[A block of data]
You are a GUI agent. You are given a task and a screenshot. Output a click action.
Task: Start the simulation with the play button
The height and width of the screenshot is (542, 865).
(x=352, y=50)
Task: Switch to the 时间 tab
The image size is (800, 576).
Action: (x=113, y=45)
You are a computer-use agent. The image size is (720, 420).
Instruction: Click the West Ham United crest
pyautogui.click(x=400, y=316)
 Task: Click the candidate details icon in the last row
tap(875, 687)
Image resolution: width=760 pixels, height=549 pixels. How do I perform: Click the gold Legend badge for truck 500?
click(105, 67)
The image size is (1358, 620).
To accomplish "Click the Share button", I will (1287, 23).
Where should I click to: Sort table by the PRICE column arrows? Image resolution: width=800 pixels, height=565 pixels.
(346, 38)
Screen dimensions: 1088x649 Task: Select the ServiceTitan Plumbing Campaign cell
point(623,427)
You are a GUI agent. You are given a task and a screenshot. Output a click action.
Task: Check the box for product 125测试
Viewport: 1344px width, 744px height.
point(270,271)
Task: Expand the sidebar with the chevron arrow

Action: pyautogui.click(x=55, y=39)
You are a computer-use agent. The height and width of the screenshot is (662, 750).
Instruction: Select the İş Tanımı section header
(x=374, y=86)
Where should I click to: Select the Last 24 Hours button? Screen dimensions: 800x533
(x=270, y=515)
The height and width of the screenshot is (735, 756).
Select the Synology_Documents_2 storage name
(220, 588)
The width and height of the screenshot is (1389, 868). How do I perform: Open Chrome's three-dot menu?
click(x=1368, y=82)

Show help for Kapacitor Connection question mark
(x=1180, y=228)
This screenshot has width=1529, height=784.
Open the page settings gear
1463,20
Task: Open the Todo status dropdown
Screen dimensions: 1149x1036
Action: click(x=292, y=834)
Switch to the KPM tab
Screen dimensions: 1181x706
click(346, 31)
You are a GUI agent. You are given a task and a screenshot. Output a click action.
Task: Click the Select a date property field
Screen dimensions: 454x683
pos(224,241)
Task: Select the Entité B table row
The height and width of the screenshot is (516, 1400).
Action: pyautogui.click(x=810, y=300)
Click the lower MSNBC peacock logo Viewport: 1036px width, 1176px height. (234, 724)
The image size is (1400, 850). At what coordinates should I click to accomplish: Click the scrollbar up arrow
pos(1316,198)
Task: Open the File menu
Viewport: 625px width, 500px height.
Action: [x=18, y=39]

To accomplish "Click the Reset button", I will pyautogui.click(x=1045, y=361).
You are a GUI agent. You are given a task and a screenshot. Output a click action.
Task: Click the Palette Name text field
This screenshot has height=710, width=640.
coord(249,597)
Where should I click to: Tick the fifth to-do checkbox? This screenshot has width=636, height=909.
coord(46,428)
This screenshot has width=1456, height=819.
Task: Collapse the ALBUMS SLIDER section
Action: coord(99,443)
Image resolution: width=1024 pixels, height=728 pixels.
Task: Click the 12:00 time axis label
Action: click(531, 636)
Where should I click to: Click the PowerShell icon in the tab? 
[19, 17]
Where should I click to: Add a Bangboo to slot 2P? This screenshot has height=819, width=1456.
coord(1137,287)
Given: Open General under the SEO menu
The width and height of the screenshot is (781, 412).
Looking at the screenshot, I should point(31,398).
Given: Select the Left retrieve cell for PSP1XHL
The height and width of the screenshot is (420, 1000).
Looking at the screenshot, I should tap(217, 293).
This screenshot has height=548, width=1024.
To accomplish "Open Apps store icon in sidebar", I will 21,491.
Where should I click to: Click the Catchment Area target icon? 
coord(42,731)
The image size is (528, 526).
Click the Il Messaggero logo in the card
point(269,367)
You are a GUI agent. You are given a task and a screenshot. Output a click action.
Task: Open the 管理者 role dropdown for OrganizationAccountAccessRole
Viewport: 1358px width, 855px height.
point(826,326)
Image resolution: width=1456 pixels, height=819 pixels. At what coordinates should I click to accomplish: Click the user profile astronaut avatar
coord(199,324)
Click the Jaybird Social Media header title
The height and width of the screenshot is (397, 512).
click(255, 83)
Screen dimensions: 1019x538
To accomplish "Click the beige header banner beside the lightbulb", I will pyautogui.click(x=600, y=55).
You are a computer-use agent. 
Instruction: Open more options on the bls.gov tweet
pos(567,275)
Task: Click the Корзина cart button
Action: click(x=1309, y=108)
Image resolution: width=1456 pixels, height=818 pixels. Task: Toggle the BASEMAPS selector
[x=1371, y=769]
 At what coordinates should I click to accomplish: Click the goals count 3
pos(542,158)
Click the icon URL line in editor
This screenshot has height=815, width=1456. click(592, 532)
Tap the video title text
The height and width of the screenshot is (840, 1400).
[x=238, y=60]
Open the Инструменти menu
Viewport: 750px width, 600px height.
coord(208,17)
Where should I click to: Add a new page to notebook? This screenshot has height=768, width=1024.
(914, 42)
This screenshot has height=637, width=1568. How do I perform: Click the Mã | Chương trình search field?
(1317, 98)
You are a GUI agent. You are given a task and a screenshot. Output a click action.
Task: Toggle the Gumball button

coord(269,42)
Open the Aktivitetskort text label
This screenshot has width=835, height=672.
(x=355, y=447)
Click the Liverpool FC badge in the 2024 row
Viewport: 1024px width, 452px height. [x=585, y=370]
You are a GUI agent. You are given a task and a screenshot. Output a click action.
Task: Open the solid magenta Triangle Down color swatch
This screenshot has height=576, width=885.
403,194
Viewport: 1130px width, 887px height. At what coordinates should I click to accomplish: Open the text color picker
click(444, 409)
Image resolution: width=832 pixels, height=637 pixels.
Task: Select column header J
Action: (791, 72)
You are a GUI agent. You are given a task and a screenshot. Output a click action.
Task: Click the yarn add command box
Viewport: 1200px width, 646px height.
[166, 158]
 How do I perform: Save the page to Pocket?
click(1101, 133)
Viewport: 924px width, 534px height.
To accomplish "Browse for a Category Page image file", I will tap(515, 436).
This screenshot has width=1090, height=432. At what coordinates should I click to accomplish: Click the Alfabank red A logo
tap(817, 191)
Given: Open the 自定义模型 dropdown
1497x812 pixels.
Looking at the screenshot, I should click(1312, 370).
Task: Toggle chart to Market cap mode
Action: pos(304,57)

DIRECTIONS FOR THIS TASK:
How many lines of the records contain the string "text"? Case counts; give only the number.

ANSWER TO THE EXERCISE:
4